Scaffold-guided crystallization of perovskite nanowire arrays

Solution-processable metal halide perovskites are being actively explored for optoelectronic devices, including active matrix displays, photodetectors, and solar cells. A critical challenge facing the widespread adoption of these materials is control over crystallization outcomes during film formation. Here, we introduce a method to grow metal halide perovskite crystals as vertical nanowire arrays with large surface areas for photophysical processes, such as exciton dissociation. The crystals are grown via a two-step process in which precursors are deposited into the cylindrical pores of anodized titanium oxide scaffolds in the first step and after immersing the infiltered scaffold in the second precursor solution, perovskite crystals start to nuclei.
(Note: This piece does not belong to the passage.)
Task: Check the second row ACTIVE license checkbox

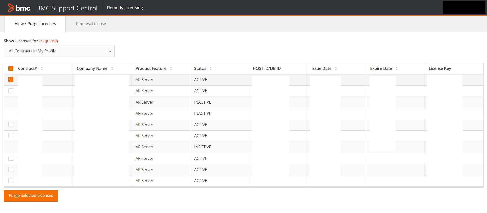Action: pyautogui.click(x=11, y=91)
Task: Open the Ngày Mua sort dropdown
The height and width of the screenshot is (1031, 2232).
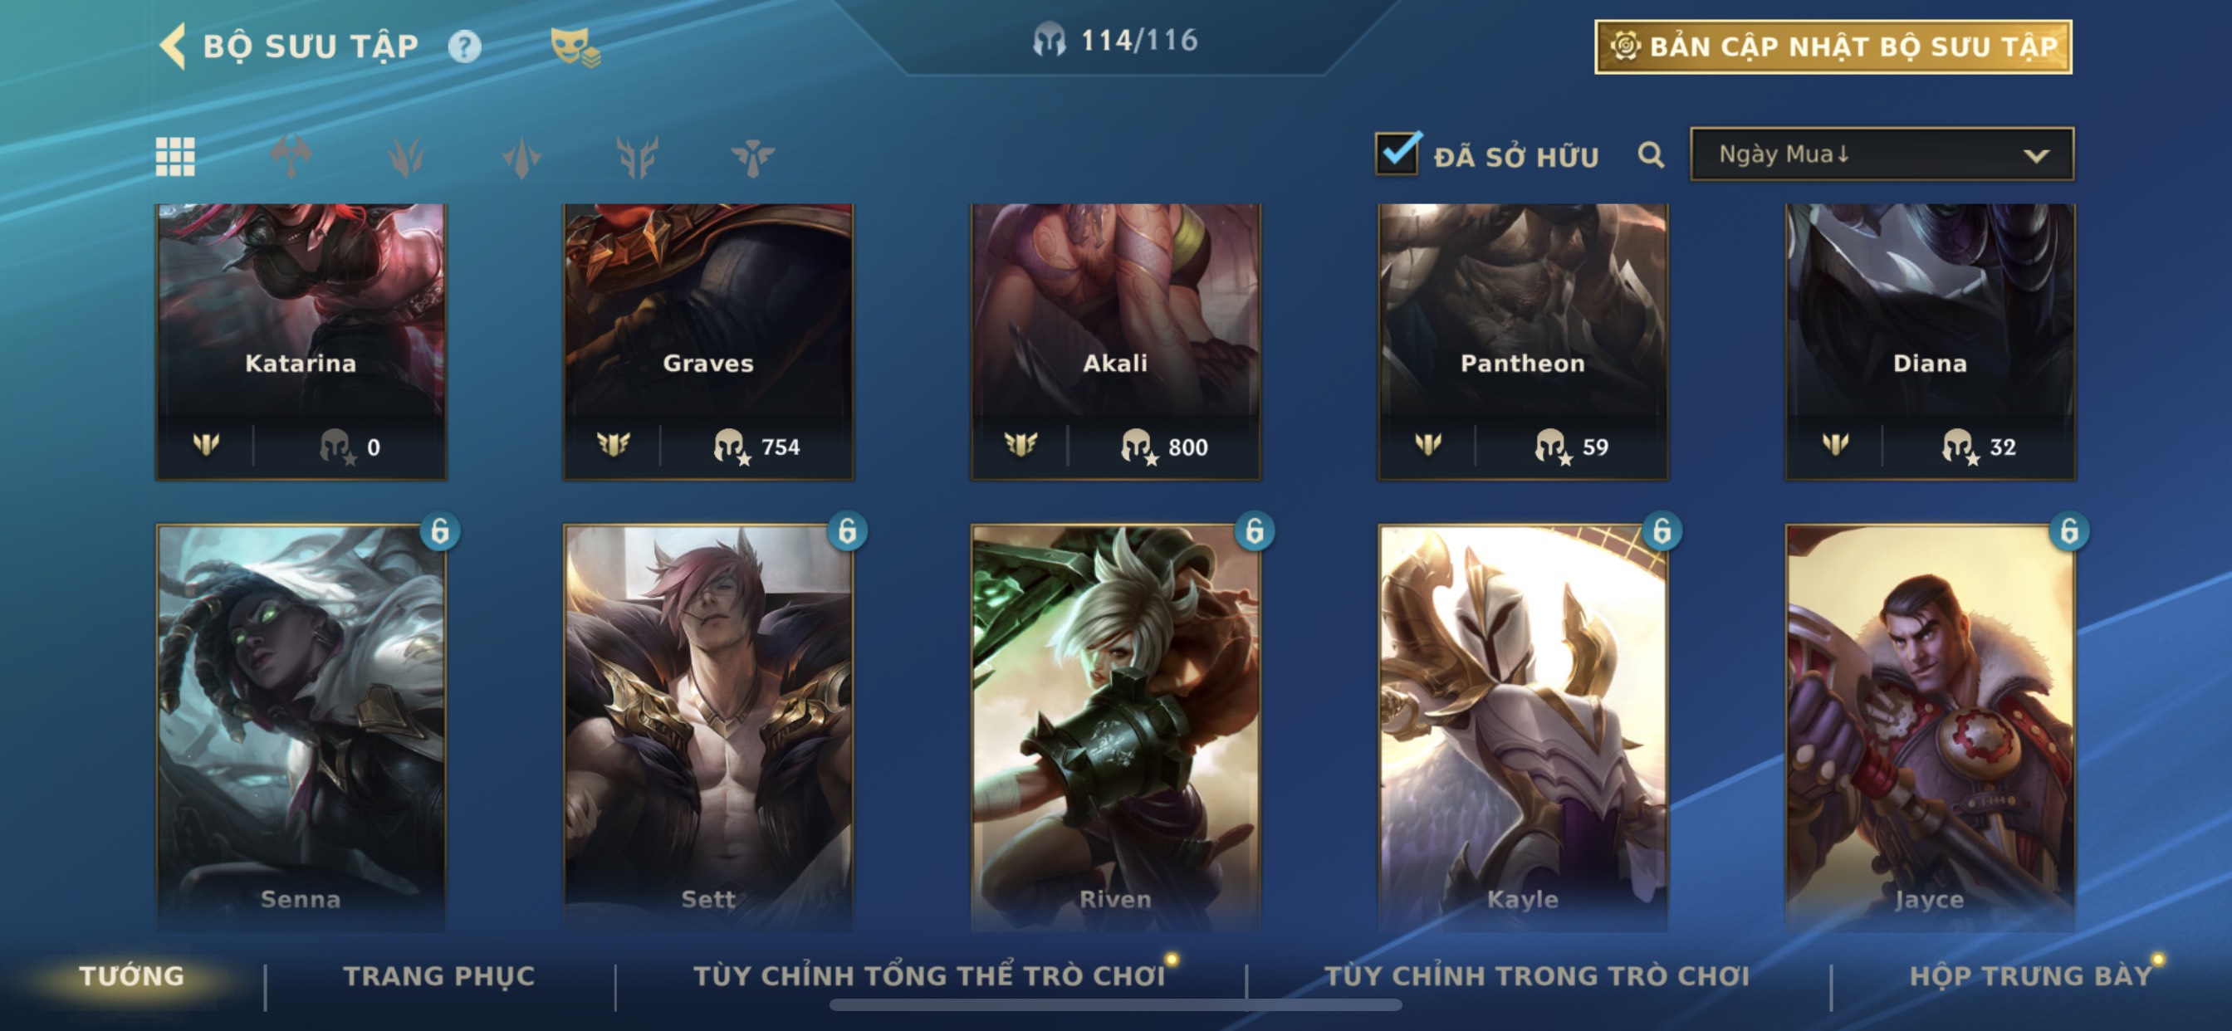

After 1 min of immersion, nanowires begin to form and longer immersion times will increase the nanowire’s dimension. The advantage of using this two-step method is that crystal nucleation is confined inside the TiO₂ pores, resulting in vertical growth of the nanowire arrays. FA/BAPbI₃ perovskite was chosen in this study. X-ray diffraction and photoluminescence analysis confirmed the formation of perovskite photoactive alfa polymorph. To analyze the optoelectronic properties of perovskite nanowire arrays, solar cell devices are fabricated with the porous TiO₂ and Spiro-MeOTAD as electron transport layers respectively.